The Structural Basis of Indisulam-Mediated Recruitment of RBM39 to the DCAF15-DDB1-DDA1 E3 Ligase Complex

• Published in: bioRxiv
• Main Authors: Bussiere, Dirksen E, Xie, Lili, Shu, Wei, Honnappa Srinivas, Burke, Ashley, Be, Celine, Zhao, Junping, Godbole, Adarsh, King, Dan, Karki, Rajeshri G, Hornak, Viktor, Xu, Fangmin, Cobb, Jennifer, Carte, Nathalie, Frank, Andreas O, Frommlet, Alexandra, Graff, Patrick, Knapp, Mark, Aleem Fazal, Okram, Barun, Jiang, Songchun, Pierre-Yves Michellys, Beckwith, Rohan, Voshol, Hans, Wiesmann, Christian, Solomon, Jonathan, Paulk, Joshiawa
• Format: Paper
• Language: English
• Published: Cold Spring Harbor Cold Spring Harbor Laboratory Press 16.08.2019
• Subjects: Cell proliferation; mRNA; Proteasomes; Protein structure; Splicing factors; Ubiquitin-protein ligase; Ubiquitination
• DOI: 10.1101/737510

The anti-cancer agent Indisulam inhibits cell proliferation by causing degradation of RBM39, an essential mRNA splicing factor.

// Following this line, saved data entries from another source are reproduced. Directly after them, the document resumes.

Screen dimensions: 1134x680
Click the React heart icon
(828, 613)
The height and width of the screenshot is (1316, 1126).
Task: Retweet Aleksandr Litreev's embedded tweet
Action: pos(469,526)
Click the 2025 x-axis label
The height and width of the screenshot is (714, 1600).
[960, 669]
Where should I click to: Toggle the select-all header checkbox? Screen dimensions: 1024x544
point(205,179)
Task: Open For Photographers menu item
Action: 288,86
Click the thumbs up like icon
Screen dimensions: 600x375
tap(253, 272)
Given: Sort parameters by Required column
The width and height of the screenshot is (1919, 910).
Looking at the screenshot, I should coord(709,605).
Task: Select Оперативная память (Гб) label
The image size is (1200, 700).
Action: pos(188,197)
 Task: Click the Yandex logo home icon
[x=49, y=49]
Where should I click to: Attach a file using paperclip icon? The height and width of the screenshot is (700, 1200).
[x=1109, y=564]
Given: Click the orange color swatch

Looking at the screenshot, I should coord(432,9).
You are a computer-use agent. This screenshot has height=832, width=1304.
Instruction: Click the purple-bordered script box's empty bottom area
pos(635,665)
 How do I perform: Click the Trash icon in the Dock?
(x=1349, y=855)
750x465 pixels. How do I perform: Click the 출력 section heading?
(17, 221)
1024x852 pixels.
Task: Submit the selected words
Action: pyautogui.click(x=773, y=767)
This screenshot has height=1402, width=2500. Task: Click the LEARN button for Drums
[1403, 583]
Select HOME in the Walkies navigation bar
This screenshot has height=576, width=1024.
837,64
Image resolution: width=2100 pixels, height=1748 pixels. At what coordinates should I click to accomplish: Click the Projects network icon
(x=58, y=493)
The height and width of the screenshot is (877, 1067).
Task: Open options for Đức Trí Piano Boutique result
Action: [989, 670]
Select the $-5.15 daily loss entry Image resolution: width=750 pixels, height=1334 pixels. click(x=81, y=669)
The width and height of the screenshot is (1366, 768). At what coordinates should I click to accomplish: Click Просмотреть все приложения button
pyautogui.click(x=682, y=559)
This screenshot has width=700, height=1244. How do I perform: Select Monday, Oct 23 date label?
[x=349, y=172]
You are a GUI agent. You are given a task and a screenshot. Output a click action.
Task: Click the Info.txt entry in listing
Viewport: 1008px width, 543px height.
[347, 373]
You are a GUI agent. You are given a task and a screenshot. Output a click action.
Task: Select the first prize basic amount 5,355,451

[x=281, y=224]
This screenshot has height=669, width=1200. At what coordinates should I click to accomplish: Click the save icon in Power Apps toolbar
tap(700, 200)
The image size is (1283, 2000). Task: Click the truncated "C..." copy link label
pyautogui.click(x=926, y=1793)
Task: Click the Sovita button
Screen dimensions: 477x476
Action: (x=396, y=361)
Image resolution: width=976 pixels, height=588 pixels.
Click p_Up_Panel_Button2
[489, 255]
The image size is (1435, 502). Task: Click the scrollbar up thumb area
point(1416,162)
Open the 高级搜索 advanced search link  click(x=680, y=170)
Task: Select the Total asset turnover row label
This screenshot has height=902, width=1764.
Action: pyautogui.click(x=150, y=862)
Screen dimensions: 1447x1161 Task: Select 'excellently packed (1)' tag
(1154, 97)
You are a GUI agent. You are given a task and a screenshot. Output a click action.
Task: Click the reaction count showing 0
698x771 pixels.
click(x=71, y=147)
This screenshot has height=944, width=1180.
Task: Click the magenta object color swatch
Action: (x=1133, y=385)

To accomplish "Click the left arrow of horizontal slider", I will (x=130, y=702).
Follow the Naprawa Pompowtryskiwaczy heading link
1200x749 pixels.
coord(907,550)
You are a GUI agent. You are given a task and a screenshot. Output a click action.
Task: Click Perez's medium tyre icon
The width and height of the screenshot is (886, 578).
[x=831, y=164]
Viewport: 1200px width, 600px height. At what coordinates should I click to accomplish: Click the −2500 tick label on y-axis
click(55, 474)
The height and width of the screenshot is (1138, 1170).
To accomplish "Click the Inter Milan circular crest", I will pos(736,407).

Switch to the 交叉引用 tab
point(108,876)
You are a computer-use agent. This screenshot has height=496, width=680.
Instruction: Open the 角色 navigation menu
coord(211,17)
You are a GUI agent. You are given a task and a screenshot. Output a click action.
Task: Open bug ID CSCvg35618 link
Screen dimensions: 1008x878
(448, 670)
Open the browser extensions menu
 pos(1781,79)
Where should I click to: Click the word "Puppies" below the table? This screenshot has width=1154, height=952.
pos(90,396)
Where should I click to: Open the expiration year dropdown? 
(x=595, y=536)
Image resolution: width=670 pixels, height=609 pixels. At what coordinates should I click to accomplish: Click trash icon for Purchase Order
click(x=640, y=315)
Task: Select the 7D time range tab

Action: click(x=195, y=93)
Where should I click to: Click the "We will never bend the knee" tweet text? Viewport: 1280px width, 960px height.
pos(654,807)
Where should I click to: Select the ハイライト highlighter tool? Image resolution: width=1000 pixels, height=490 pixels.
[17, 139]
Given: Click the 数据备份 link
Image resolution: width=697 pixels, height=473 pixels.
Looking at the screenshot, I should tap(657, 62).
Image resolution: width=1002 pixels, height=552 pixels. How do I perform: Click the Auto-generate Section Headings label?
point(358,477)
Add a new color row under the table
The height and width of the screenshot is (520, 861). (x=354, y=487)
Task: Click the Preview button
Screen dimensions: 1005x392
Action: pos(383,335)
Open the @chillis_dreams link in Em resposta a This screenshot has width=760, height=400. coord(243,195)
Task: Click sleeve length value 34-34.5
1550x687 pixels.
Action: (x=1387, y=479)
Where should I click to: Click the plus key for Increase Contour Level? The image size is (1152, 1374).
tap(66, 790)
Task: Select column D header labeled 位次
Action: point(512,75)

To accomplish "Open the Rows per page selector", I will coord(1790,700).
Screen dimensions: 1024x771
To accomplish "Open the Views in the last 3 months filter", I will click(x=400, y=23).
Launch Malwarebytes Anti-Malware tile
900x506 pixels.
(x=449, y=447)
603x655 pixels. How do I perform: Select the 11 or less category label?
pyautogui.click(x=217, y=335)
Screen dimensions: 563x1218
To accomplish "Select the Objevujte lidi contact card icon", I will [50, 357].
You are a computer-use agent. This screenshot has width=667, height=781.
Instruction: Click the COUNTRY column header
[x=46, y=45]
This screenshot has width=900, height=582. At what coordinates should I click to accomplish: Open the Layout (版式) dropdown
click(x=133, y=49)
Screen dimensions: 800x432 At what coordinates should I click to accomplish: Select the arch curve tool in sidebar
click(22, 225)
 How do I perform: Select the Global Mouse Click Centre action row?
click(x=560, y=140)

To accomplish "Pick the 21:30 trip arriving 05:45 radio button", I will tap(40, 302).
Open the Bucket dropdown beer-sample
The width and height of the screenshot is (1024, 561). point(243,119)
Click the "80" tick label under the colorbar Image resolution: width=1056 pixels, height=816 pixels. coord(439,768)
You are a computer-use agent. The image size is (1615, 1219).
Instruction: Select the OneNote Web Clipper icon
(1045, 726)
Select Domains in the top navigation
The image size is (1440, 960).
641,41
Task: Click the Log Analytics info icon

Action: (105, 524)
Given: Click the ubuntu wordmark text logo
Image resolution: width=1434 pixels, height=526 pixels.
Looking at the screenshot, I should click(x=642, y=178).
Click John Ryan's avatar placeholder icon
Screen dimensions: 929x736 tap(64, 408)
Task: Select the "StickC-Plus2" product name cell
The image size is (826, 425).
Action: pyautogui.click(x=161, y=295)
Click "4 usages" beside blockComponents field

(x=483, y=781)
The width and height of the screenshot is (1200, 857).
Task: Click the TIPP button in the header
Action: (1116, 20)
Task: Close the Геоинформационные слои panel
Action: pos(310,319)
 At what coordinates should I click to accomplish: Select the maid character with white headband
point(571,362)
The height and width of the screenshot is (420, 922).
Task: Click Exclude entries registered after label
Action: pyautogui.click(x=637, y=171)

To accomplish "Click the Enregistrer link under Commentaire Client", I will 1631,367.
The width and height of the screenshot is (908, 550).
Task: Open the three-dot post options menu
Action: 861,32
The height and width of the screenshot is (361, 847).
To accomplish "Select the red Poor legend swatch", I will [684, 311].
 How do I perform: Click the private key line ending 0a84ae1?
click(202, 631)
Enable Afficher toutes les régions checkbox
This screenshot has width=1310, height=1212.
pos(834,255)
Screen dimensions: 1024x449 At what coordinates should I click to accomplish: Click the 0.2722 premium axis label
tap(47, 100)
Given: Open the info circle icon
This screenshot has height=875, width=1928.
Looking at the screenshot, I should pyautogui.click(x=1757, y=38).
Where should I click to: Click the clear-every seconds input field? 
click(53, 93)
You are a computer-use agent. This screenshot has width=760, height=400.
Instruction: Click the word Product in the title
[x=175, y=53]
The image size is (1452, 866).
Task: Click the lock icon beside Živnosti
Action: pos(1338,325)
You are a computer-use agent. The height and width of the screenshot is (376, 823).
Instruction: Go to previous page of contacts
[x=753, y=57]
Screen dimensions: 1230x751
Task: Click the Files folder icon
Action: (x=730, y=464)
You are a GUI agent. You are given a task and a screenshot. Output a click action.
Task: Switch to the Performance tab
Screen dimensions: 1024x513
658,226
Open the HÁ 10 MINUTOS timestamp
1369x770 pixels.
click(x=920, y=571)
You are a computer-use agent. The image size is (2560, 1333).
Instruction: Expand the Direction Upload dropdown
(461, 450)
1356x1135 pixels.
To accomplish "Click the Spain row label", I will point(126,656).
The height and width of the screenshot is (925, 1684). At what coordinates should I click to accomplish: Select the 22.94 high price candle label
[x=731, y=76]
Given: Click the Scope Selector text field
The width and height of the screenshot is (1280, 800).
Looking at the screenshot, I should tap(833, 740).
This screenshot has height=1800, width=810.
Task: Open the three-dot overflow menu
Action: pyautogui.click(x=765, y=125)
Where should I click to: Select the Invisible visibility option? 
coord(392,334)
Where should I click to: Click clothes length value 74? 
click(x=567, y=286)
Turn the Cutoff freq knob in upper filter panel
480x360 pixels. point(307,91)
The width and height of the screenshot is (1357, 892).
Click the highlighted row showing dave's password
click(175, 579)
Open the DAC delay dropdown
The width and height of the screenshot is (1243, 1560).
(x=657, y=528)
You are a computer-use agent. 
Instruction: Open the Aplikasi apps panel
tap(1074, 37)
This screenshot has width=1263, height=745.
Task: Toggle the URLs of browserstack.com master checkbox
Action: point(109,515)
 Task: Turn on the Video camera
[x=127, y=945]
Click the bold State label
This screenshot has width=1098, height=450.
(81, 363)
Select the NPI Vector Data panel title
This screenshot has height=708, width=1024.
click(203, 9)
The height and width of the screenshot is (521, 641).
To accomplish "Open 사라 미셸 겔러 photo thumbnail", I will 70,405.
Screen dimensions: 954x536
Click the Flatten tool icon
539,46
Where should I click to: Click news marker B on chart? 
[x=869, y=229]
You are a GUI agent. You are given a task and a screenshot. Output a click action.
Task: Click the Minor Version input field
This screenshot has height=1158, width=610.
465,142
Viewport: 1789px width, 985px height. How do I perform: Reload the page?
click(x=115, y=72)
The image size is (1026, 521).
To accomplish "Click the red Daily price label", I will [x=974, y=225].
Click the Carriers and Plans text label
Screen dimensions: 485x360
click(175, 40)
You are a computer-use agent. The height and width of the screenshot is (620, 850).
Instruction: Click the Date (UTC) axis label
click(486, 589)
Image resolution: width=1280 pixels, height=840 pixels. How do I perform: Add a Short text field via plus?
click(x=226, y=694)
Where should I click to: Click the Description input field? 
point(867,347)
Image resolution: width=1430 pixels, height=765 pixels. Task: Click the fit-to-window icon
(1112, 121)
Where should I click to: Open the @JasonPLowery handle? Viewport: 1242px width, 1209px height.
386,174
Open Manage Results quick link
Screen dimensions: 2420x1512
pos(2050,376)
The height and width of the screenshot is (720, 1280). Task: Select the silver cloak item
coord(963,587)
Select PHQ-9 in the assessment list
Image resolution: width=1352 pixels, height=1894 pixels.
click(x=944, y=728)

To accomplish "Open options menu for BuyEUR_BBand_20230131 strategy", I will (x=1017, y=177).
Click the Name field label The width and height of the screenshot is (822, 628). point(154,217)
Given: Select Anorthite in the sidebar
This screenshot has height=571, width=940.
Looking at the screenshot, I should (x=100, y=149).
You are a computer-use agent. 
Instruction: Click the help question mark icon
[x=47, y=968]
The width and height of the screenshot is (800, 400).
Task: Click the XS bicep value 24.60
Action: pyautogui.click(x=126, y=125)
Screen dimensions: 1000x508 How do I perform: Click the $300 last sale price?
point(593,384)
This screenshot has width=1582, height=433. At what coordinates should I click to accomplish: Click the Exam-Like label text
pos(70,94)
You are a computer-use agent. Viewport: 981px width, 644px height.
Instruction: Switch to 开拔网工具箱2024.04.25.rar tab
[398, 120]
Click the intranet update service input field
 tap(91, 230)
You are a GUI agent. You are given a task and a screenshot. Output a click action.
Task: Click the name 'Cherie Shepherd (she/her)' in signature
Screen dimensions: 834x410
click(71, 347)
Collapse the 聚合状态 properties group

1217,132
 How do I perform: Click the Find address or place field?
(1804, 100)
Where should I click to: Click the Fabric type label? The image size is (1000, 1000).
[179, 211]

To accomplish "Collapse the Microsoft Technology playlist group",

Indisulam promotes an interaction between RBM39 and the DCAF15 E3 ligase substrate receptor leading to RBM39 ubiquitination and proteasome-mediated degradation. To delineate the precise mechanism by which Indisulam mediates DCAF15-RBM39 interaction, we solved the DCAF15-DDB1-DDA1-Indisulam-RBM39(RRM2) complex structure to 2.3 Angstroms. DCAF15 has a novel topology which embraces the RBM39(RRM2) domain largely via nonpolar interactions, and Indisulam binds between DCAF15 and RBM39(RRM2) and coordinates additional interactions between the two proteins. Studies with RBM39 point mutants and Indisulam analogs validated the structural model and defined the RBM39 alpha-helical degron motif. The degron is found only in RBM23 and RBM39 and only these proteins were detectably downregulated in Indisulam-treated HCT116 cells. This work further explains how Indisulam induces RBM39 degradation and defines the challenge of harnessing DCAF15 to degrade novel targets.